These are some of the ways that Singaporean teenagers could be hurting their heart. Help your child replace these habits with healthier ones, before it is too late.
Lack of sleep
Late to bed and late to rise, many Singaporean teenagers are not getting enough sleep. While puberty may change the body clock and your teen may think that controlling their own nightly routine is a rite of passage into adulthood, teenagers still need around nine and a half hours of shut eye a night.
Research has shown that teenagers who are sleep deprived or have a disturbed sleep are more likely to suffer from both high blood pressure and high cholesterol – both pre-cursors of heart disease.
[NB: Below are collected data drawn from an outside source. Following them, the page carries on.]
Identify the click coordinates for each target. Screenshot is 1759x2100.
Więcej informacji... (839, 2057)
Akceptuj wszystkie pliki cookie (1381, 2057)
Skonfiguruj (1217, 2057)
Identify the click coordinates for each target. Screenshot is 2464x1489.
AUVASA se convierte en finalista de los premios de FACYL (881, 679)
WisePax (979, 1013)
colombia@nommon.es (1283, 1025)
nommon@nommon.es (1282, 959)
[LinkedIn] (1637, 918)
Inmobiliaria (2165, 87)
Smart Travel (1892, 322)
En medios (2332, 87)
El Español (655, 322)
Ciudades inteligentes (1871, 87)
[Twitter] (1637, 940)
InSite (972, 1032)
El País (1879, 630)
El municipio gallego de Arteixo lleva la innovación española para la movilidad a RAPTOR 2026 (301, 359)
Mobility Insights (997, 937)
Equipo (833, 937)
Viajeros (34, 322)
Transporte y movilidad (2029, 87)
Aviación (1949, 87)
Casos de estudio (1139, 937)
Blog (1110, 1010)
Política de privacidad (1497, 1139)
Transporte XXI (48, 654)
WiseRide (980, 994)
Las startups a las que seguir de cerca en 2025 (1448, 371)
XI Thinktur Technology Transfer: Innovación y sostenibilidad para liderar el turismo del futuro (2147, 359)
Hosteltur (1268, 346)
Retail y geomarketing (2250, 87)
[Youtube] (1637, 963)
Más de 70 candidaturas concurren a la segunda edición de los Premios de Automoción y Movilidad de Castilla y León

Many teens have a liking for soft drinks, particularly energy drinks, often relying on the sugar rush as a way of making up for a lack of sleep. Energy drinks are usually high in caffeine. Studies have shown that they may cause irregular heartbeats even in healthy people, which can be dangerous to heart health. For teens with an underlying heart condition, they can pose an even greater risk.
Recent studies in the US have shown that energy drinks and soft drinks account for 13% of a teenager’s calorie intake , leading to obesity – another contributing factor of heart disease.
A healthy diet, plenty of sleep and exercise are healthier ways to increase energy levels and maintain a healthy heart.
It’s a sad fact that 90% of people start smoking before the age of 19. It is estimated that 3 children in every Primary 6 class in Singapore today will eventually be killed by tobacco.
While many teens start smoking as a way of fitting in with their peers, the nicotine cigarettes contain is addictive. It is this substance that narrows blood vessels and makes the heart work harder. Tar and other chemicals also compound the risk of heart disease. They can cause the build up of plaque in the arteries, raising cholesterol levels and lowering the efficacy of fibrinogen, an important blood clotting substance.
Among young people, smoking is reported to account for 75% of heart disease cases, which is a sobering thought. By starting smoking at a young age the risk increases – the longer you smoke, the higher the risk.